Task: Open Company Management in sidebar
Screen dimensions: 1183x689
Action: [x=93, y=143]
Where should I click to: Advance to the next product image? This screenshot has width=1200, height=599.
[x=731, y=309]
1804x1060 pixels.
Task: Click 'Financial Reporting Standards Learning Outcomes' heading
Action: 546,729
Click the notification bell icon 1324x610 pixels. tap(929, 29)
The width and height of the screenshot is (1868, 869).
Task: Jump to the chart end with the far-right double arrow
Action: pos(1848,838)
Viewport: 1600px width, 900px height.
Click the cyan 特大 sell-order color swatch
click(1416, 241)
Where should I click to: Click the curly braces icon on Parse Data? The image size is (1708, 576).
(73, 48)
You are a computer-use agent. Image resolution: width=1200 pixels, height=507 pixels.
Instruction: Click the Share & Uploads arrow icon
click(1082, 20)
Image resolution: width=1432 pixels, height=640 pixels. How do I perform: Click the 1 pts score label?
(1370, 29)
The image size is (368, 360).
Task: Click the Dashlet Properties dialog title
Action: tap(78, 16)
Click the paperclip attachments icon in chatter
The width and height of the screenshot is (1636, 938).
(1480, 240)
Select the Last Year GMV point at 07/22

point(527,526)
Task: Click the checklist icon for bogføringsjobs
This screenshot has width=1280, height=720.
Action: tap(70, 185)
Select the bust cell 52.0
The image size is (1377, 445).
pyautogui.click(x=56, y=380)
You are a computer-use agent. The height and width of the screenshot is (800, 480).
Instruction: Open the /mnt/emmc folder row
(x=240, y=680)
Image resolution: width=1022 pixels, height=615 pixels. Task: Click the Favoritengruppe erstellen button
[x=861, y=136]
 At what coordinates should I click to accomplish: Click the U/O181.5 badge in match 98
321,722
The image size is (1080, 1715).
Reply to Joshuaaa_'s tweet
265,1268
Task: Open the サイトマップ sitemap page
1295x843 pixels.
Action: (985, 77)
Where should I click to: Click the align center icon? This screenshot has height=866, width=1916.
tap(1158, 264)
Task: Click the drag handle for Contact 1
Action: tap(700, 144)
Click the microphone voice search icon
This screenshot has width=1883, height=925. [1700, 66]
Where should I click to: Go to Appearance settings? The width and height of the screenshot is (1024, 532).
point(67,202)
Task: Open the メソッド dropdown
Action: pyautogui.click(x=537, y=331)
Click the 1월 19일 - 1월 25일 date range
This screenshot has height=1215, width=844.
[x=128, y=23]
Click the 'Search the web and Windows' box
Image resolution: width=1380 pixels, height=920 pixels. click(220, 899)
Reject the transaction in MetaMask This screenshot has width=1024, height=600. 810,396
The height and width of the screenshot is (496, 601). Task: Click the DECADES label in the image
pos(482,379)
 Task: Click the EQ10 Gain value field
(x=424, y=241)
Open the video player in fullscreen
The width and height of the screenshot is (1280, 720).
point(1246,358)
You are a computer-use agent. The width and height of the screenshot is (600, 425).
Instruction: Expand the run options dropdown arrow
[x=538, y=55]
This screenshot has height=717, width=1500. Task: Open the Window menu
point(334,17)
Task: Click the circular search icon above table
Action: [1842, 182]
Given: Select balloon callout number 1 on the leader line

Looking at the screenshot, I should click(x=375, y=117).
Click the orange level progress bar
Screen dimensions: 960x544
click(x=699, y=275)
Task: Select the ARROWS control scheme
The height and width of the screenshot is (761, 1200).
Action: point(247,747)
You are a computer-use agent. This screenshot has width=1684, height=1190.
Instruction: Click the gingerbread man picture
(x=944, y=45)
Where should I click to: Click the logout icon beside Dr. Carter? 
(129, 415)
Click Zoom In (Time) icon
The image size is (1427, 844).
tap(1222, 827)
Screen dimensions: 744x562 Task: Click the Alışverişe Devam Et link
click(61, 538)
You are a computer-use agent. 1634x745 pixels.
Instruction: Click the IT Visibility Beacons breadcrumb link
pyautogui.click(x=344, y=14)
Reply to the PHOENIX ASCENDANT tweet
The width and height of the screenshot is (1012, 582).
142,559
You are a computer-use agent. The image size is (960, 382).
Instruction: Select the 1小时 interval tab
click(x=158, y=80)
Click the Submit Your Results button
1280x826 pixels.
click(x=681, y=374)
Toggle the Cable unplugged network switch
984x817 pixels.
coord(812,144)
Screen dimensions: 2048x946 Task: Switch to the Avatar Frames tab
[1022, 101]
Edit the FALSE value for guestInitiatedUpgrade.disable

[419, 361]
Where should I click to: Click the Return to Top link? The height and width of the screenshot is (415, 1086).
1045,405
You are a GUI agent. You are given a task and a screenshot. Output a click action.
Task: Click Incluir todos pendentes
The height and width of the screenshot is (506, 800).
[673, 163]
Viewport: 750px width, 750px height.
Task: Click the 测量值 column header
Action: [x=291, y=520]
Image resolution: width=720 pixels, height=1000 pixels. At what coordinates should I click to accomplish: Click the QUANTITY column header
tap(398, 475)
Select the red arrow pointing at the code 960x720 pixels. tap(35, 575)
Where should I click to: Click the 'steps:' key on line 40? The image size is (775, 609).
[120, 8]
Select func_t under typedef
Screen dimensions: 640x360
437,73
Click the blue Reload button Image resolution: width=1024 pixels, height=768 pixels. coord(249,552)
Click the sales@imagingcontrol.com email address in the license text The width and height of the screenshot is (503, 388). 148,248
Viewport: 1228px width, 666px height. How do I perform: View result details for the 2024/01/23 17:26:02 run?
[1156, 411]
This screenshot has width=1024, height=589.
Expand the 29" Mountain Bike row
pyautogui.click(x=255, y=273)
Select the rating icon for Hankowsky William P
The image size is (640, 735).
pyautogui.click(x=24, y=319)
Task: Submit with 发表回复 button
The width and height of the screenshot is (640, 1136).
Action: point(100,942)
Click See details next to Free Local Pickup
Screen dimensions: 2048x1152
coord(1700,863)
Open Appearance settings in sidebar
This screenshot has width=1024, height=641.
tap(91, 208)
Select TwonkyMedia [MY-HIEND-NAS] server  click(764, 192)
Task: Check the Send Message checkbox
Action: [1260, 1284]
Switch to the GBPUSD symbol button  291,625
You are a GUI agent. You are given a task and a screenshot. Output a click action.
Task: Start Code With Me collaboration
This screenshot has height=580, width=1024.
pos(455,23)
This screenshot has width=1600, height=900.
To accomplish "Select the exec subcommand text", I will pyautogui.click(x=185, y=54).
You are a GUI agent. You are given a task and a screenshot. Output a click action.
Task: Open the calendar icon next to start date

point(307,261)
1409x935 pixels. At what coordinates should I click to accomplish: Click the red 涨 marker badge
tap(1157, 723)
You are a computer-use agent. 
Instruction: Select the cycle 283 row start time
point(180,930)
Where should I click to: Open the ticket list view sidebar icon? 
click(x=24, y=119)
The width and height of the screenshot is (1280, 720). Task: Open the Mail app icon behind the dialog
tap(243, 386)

━━━━

### HOW TO COMPLETE THIS TASK:
Would you filter the entries above and keep each line that has the word "text"?

### TASK OUTPUT:
Click the sales@imagingcontrol.com email address in the license text The width and height of the screenshot is (503, 388). 148,248
To accomplish "Select the exec subcommand text", I will pyautogui.click(x=185, y=54).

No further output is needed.